The biggest source of confusion stems from not being able to define death in the twenty-first century. Is a person actually dead because their heart has stopped and not responding to epinephrine? Can we put more ice packs around the brain to attempt to preserve neurons while CPR continues? If we artificially ventilate the patient and keep them hemodynamically stable, is that life? When we extract organs without anesthesia from a brain-dead individual, are we certain their pain circuits are not the least bit activated? So many questions that medical education does not always adequately address. We often walk into clinical situations naïve and unprepared.
Two summers ago, I was travelling through rural Quebec and stopped at a quaint Francophone village on the north bank of the St. Lawrence.
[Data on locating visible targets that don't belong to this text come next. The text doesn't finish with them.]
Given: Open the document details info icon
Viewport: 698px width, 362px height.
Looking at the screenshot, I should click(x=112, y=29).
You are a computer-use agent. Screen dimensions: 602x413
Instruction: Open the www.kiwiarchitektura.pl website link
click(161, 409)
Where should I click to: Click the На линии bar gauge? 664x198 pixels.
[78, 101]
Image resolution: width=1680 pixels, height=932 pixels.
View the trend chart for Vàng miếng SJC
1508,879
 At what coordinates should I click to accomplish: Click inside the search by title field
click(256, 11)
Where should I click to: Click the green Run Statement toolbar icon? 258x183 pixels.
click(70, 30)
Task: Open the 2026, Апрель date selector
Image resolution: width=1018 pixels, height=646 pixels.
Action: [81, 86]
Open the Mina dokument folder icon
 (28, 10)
While touring the village, we noticed that each historic house had a stone edifice outside for storing produce in the winter. The tour-operator jokingly remarked that these structures were often used for storing dead family members when the winter ground was too hard to dig. "So sometimes you had to reach past Uncle Jean's elbow to reach the carrots and 'taters for that night's dinner." Everyone chuckled at his flippant comment, but what he described was morbidly natural.
I remember a family friend from Mumbai telling me a similar story about Zoroastrian end-of-life rituals. The Zoroastrian community has a unique rite of placing the dead in Towers of Silence, raised circular structures for vultures to excarnate. My friend commented that you could be standing on a high-rise balcony enjoying the evening when a vulture overhead could drop half a human limb next to you. He spoke about it calmly, almost humorously. The humor was not jarring though, it reflected desensitization and acceptance.
Knowing that birth and death are the only two certainties of life, it is interesting how the modern western world has so easily removed both from our daily consciousness. We are preserved from the physical realities: the raw assaults on our senses. There is an entire lucrative industry that will now perform the rites traditionally performed by family members, presenting a clean respectable body for farewell wishes. I am grateful for the privilege of being allowed to witness the personal yet universal sights, sounds, and smells of end-of-life. Without being irreverent, there is an immense dignity in being able to accept death for itself. The more we see death, the more we talk about it, normalize it, perhaps the less we fear it. At the very least we might be able to find some meaning in our otherwise seemingly insignificant lives.
Shohinee Sarma, MPH |
References
1. "When Brain Surgery Goes Wrong." The New Yorker. 18 May 2015. Web. 13 Sept. 2015. http://www.newyorker.com/magazine/2015/05/18/anatomy-of-error.
2. Marsh, Henry. Do No Harm: Stories of Life, Death, and Brain Surgery. New York City: St. Martin's, 2014. Print.
3. Gawande, Atul. Being Mortal: Medicine and What Matters in the End. Doubleday Canada, 2014. Print.